Ligações, mensagens por e-mail, por SMS, carta e até WhatsApp que oferecem facilidades e serviços têm atormentado aposentados e funcionários públicos, que não sabem como seus dados foram parar nas mãos de desconhecidos. Essa farra, inclusive, já está na mira do Ministério Público. Um dos alvos, agora investigado pelo Ministério Público Federal (MPF), é o Serviço Federal de Processamento de Dados (Serpro), empresa pública de tecnologia, vinculada ao Ministério da Fazenda.
“Os golpistas se utilizam de informações adquiridas de forma ilícita dos dados para entrar em contato com a pessoa oferecendo diversos serviços e é nessa hora que o consumidor é enganado”, adverte o especialista em cibersegurança, Fábio Lutfi, da Qriar Cybersecurity.

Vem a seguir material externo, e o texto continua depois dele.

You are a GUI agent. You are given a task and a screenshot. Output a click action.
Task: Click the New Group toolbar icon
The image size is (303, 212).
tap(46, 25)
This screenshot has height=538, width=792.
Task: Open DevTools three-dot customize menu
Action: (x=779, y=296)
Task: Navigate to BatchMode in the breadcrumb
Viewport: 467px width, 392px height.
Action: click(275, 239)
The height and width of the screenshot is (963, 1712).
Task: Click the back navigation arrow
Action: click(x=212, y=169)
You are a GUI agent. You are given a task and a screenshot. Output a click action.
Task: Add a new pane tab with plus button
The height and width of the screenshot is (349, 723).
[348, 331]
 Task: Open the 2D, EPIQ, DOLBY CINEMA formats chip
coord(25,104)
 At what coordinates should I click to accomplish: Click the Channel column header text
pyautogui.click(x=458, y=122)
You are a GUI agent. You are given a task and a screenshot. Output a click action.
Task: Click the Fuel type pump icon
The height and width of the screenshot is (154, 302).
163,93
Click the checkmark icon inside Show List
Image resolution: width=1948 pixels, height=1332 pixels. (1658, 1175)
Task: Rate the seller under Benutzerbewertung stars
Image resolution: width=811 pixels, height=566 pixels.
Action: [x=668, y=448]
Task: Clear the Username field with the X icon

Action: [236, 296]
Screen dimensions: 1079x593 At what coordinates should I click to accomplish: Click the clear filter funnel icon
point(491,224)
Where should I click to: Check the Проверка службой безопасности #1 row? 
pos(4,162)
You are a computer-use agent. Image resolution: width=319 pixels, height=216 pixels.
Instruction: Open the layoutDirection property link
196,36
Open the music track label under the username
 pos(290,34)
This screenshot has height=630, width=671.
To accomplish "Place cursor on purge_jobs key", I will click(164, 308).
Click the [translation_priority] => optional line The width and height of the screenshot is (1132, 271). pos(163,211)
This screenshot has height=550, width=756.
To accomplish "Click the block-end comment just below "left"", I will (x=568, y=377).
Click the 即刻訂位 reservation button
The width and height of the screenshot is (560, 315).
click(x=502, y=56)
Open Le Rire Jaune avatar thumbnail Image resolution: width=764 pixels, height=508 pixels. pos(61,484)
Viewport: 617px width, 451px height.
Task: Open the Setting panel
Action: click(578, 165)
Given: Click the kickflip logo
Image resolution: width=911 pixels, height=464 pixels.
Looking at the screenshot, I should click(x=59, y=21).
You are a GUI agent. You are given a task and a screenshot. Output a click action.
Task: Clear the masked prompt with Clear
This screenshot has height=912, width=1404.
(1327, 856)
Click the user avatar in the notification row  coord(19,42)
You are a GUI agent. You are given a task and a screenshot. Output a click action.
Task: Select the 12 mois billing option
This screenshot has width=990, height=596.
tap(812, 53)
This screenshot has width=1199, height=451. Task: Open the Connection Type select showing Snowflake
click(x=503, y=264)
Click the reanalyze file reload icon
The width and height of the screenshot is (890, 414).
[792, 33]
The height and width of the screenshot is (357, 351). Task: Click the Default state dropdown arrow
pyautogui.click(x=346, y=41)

De acordo com investigações do Ministério Público do Distrito Federal e Territórios (MPDFT), o Serpro é apontado como responsável por repassar à página Consulta Pública, que é do governo federal, a base de dados da Receita. Segundo a denúncia, encaminhada por meio de dossiê, ao MPF pelo promotor Frederico Meinberg Ceroy, a prática do Serpro de vender os dados ocorre há muitos anos.
Construção da página
O que chamou a atenção do MPF foi a construção da página que está “congelada” desde 7 de junho. “A estruturação do site foi indicativo de que a base de dados usada tinha origem na administração pública”, informou Meinberg em ofício enviado ao MPF.
Procurado pelo DIA, o Serpro negou que forneça dados de contribuintes para empresas privadas e que está colaborando com as investigações do MP, que correm em sigilo de Justiça.
Por ser empresa pública ligada ao governo federal, o MPDFT não pode analisar a legalidade da prática de extração de dados do Serpro e remeteu o dossiê ao MPF. Mas já concluiu que a empresa de tecnologia vende as informações.
A Comissão de Proteção dos Dados Pessoais do MPDFT, coordenada por Meinberg, aponta que o repasse dos dados está em contratos firmados com a Controladoria-Geral da União (R$ 997 mil), Conselho da Justiça Federal (R$273 mil) e Conselho Nacional de Justiça (R$ 56 mil).
De acordo com o promotor, a empresa se aproveita do Decreto 8.789/2016, que trata do compartilhamento de bases de dados na administração pública federal. Questionado, o Serpro rechaçou a acusação do MP e afirmou que pode disponibilizar dados e informações à sociedade pela Portaria 457/2016, do Ministério da Fazenda. Em nota, a empresa diz que “nunca teve contato ou repassou conteúdo ao site Consulta Pública”.
Na mão do telemarketing
O telefone toca insistentemente, a pessoa atende e do outro lado da linha um serviço de telemarketing oferece nada mais nada menos que um valor “autorizado e disponível” de crédito consignado. E isso ocorre antes mesmo de o trabalhador que acabou de se aposentar ter recebido o benefício pela primeira vez.
O desconhecido de posse de todos os dados, sabe, inclusive, que a aposentadoria havia sido concedida pelo INSS e conhecia até o valor do benefício.
“Dei entrada no pedido de aposentadoria pela internet. E antes de ter a resposta do INSS já estavam ligando para minha casa”, conta Maria da Costa, que se aposentou em agosto deste ano. “Até para meus parentes ligaram, recebo SMS, mensagem por WhatsApp. Como conseguiram essas informações?”, questiona.
Em dois anos, entre 2016 e 2017, o número de denúncias sobre empréstimos irregulares na Ouvidoria do INSS chegou a 78.898. E isso acendeu a luz vermelha no Instituto de Defesa do Consumidor (Idec), que, a exemplo do Serpro, entrou com questionamento sobre vazamento de dados de segurados no INSS por causa das queixas e reclamações de consumidores de todo país que também recebem as ligações. O Idec considera que a prática viola o sigilo de informações dos segurados.
“Quando fizemos o questionamento, o INSS alegou que não repassa informações, mas na prática o que vemos é que há vazamento. Em alguns casos, o representante bancário avisa ao segurado que o pedido de aposentadoria foi autorizado e diz o valor. O INSS diz que não compartilha as informações”, diz Ione Amorim, economista do Idec.
Os órgãos de defesa do consumidor explicam que é possível recorrer à Justiça após as ligações, mas alertam que a responsabilidade sobre os dados é do INSS e que o processo pode ser demorado.
O órgão reiterou que não fornece dados dos segurados sem autorização e que estas são tratadas com total sigilo. Acrescentou ainda que “se existe servidor fornecendo dados dos beneficiários ou oferecendo empréstimos consignados, é de maneira ilegal”.